▶ Exercise description:
Every line below containing the word "computer" should be found and copied.

• • • • •

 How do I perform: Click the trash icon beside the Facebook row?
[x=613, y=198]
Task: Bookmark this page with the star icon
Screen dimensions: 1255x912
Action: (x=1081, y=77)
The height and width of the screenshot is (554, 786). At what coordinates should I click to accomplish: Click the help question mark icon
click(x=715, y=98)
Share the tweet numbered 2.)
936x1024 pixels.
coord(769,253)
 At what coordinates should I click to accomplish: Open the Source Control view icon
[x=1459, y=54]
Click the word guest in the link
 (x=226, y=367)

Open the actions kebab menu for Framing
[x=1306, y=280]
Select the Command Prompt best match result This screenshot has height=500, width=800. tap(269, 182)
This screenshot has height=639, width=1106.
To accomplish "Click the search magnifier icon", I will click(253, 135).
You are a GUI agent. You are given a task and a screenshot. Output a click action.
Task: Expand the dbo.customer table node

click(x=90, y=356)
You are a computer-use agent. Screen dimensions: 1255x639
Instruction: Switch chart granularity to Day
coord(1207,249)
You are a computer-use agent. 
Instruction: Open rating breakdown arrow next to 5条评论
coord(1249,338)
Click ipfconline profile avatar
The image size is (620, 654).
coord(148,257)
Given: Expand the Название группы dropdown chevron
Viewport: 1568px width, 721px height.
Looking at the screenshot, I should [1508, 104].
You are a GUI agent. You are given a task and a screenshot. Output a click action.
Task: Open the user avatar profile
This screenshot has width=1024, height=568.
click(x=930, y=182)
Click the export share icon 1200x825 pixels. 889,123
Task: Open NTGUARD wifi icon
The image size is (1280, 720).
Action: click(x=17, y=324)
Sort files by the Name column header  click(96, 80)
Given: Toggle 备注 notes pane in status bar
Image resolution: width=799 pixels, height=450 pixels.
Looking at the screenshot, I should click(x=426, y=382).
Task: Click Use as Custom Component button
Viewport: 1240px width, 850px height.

• • • • •

▶ Problem solution:
You are a computer-use agent. Screen dimensions: 1255x639
You are a computer-use agent. 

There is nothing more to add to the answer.